Pages

Sunday, February 26, 2017

The Bleak Future Of Boycotts

You’ve probably been there yourself. I know I have. A news story comes out about a company doing some nefarious thing and you decide to express your dissatisfaction by boycotting them. When I was a kid there was something about Nestlé and baby milk, and I suddenly found out just how many things are made by Nestlé. Every so often there’s one about McDonald’s, and more recently there have been boycott-inducing stories about Uber and Byron Burgers. I don’t know whether it achieves what it’s supposed to achieve. I joined in with the Byron Burgers thing, and I didn’t have to decide about the Uber one because I don’t have a smartphone.

It seems like a good idea in principle. A company does something you disapprove of, and you try to stop them doing it by withholding your custom. Or maybe you’re not trying to change their behaviour but you just don’t want to give these ne’erdowells the benefit of your custom, even if it means forgoing their products and services. Cutting off one’s nose to spite someone else’s face makes a certain amount of sense.

Lately I’ve noticed some boycotts being encouraged to protest more mainstream associations like Donald Trump and the Daily Mail. The idea is that if you don’t like Trump then you boycott companies run by people that do, and if you don’t like the Daily Mail then you boycott companies that advertise in the Mail.

In principle this doesn’t make any less sense than using boycotts to protest less controversially awful things. If you think advertising in the Daily Mail is as bad as whatever Nestlé and Byron Burgers did, then it doesn’t really matter that lots of people think the Daily Mail is great. But I worry about where it leads.

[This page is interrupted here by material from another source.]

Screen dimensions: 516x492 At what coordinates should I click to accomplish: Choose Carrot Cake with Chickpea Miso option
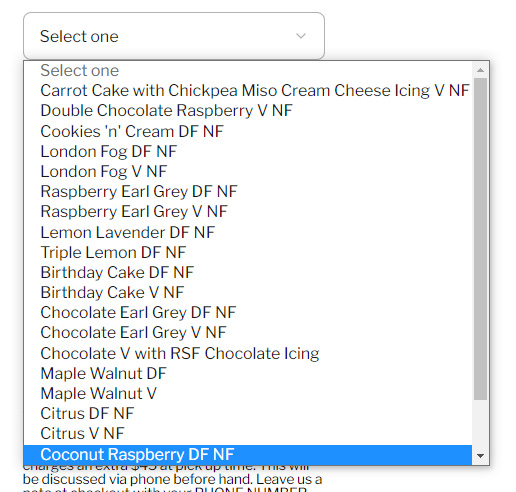[x=248, y=91]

It seems to be the received wisdom that politics, at least in America, is becoming more polarized and tribal. If members of one tribe boycott a lot of the companies belonging to the other, the way they already kind of do with media outlets, then you’ll end up with two parallel economies. That’s bad for competition, presumably, but it also might lead to governments from one tribe punishing companies from the other. That sounds bad. I hope it doesn’t happen.